Her education is unknown, but her voice is described as well schooled to its sound and skill, and she was regarded as one of the best singers of the nation. To her appearance, she was described as pretty and diminutive and referred to as "Little Mrs Augusti". Augusti was the cover for the great prima donna Elisabeth Olin whenever she was sick or had to take maternity leave. Like Elisabeth Olin, she had very good employment terms: in 1776, she was given a contract for life, was granted privileges such as the right to use the carriages belonging to the stables of the royal court and to set her own terms, such as to demand that her productions should be held in the name of the Royal Swedish Academy of Music to protect her status.

On 12 February 1788, the same year as her colleagues Caroline Halle-Müller and Franziska Stading, she was inducted to the Royal Swedish Academy of Music on chair number 106.
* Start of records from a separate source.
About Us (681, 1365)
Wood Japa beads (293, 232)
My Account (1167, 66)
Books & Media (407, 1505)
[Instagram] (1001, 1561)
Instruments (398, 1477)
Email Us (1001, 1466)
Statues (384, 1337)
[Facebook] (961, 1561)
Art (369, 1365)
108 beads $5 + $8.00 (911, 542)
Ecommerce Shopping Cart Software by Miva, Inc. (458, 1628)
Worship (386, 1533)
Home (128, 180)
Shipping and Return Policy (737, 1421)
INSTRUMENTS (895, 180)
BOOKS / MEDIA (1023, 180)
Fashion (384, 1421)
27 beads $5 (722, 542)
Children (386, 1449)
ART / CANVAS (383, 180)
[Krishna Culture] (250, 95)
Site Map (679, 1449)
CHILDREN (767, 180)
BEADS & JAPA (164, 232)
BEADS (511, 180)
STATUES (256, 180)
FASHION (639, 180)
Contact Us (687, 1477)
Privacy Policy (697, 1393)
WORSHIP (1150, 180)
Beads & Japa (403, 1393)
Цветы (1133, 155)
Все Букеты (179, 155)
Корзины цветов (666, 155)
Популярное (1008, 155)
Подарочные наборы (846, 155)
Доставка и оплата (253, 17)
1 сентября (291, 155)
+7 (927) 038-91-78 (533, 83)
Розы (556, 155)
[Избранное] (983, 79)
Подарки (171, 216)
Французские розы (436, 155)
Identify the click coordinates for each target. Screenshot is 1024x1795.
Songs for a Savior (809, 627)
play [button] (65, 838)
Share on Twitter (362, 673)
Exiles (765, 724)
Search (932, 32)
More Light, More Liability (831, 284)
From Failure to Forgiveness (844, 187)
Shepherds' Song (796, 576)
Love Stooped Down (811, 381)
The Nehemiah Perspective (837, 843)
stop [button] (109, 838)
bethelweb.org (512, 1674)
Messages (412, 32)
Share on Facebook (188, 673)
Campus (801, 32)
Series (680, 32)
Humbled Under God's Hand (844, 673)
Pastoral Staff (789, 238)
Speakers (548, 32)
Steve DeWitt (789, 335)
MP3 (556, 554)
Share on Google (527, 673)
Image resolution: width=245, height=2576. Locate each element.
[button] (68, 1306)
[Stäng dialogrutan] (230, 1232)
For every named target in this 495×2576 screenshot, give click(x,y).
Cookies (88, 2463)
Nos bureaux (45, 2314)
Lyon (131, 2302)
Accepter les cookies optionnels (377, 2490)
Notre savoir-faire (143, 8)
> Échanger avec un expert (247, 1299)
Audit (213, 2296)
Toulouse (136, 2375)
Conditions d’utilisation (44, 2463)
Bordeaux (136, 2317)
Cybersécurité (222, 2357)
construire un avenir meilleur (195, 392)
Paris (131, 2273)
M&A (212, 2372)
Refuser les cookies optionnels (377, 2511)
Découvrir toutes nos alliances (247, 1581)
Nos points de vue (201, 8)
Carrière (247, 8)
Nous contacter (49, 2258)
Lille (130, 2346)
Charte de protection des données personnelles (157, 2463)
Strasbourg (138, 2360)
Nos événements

Her spouse left the country because of his debts in 1787, and she had no children. She died 1790 in Stockholm.

===Roles===
Her most well-known roles were her portrayal of Apollo (and later the part of Eurydice) in Orpheus and Eurydice by Glück in 1775, the part of Love in Adonis (the season 1775–76), Astrild in Silvie by Berton (1773–74), the Joy in Amphion by Adlerbeth, Anna Eriksdotter (Bielke) in Gustaf Vasa by Gustav III (1785) and Märta Banér in Gustaf Adolf and Ebba Brahe by Gustav III (1787–1788). Other parts were Amphitrite in Neptun and Amphitrite by Gallodier with Johan Filip Lising (1774–1775), Aeglé in Aeglé by Adlerbeth with Carl Stenborg (1774–75), Zelis in Aline, drottning av Golconda by Uttini, (1775–76), Lucile in Lucile with Carl Stenborg (1775–76), Lovisa in Desertören (1776–77), and Jealousy in Procris and Cephal by Gretry (1777–78).

==Legacy==
Gustav Löwenhielm mentioned her importance in Swedish theater and opera history in the 19th century, during a discussion about the employment of foreign artists, when he pointed out that several of the artists during the foundation of the Royal Swedish Opera and the Royal Dramatic Theatre had been foreigners: "Is it impossible to engage Mr Berg and Miss Schoultz? - Generally, I can not see how we can elude the employment of half grown foreigners. Gustav III's Swedish national theatre started with the Danish Mrs Müller, the French Mrs Marcadet, the German Mamsell Stading, the German Mrs Augusti and the Polish Mrs Karsten. These ladies occupied our stage and kept it from the foundation of the opera and the premature departure of Mrs Olin in the beginning of the 1780s, until the year of 1800, when the school of Mrs Desguillons had created Mamsell Wässelia cum celeris."